I wish I could show y'all her profile picture, because she has crazy eyes. This woman's eyes are crazy, and she misspelled you're. She's a makeup consultant, y'all. She's an amateur Mary Kay in the comments section, but she needs a spelling teacher for the fifth-grade words. (Sorry. Sanctify me, Lord.) "You're so beautiful. I just don't think you need so much makeup. It's ruining your skin". In the words of my kids, "Who asked"? The unsolicited opinions of people about how you should raise your kids, about how you should relate to your husband, about what age you should be married by, and if you're married, about what age y'all really should start thinking about having kids. I mean, you're not getting any younger. Paul is not a consultant in the comments to the church at Corinth who's trolling them with some little slivers of truth that are quoted out of context and telling them the great advice and plan he has for their life independent of God's will. He's an apostle by the will of God, speaking to people he has a relationship with.
This is not some generic advice from an inspirational speaker who wants to sell you something for $299.99 on an infomercial or an e-course. This is not an influencer on Instagram who needs you to follow them in order for them to get a "swipe up" commission from a store. This is Paul. He does something dangerous, because they respect him, but they're starting to question him, because there are "super-apostles" who have infiltrated the church, and they started to inundate God's people with opinions.
"You know, you really don't have to follow Christ like that. You should mix a little Judaism and a little bit of Christianity". So, now there are so many mixed opinions Paul has to set the record straight and say, "I could lay down my authority if I needed to. I don't want to do it like that. I would rather speak to you out of the love from my heart. But in order that you don't just think I'm putting my authority on you to tell you what I want you to do, I want to talk to you about my adversity".

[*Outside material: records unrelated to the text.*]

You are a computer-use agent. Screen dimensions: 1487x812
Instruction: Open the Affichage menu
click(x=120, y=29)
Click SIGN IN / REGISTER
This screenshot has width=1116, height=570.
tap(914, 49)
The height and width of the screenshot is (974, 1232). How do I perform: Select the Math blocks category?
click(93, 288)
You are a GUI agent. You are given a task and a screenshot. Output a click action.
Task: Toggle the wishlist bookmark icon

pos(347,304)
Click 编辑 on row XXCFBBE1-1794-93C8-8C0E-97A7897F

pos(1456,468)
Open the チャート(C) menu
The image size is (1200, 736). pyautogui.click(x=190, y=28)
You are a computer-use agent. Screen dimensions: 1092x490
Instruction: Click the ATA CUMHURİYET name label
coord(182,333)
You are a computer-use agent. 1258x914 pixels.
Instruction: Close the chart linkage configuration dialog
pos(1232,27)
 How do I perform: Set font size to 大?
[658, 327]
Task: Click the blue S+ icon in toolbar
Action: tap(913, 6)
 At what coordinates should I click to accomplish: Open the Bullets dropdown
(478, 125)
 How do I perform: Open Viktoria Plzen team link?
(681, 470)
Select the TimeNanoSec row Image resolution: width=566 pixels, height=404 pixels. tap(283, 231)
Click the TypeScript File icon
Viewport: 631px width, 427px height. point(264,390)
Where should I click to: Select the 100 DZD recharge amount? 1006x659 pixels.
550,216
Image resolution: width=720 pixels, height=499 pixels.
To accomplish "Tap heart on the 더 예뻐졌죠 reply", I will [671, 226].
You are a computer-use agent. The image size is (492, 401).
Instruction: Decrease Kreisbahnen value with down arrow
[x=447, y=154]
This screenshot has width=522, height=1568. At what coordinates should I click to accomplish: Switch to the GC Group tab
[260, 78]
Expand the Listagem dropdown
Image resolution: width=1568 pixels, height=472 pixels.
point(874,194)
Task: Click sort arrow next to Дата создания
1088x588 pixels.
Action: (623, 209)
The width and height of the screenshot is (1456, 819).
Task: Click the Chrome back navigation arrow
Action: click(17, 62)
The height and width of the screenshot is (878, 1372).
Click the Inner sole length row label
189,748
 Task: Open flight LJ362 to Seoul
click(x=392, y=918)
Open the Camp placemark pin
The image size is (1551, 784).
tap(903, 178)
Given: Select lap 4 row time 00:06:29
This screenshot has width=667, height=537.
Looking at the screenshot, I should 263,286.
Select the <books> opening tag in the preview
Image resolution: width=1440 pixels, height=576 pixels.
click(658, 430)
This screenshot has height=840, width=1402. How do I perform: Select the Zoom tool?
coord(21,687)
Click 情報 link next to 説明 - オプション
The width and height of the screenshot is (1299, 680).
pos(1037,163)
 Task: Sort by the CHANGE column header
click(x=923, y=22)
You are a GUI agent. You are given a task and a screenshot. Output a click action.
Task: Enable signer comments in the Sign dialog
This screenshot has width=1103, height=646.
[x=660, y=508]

That really touched me, because it's difficult to find somebody who will break it down for you to the level that Paul does. It's not difficult to find somebody who will complain to you. It's not difficult to find somebody who will tell you what they would do. It's not difficult at all to find a parent whose kids are out of the house…their kids are lawyers and doctors now…who will tell you what you should do, and your kid is 7. That's very easy to do. Paul, in the middle of his struggle, to walk in the authority of an apostle and what God has called him to do, he shows appropriate vulnerability.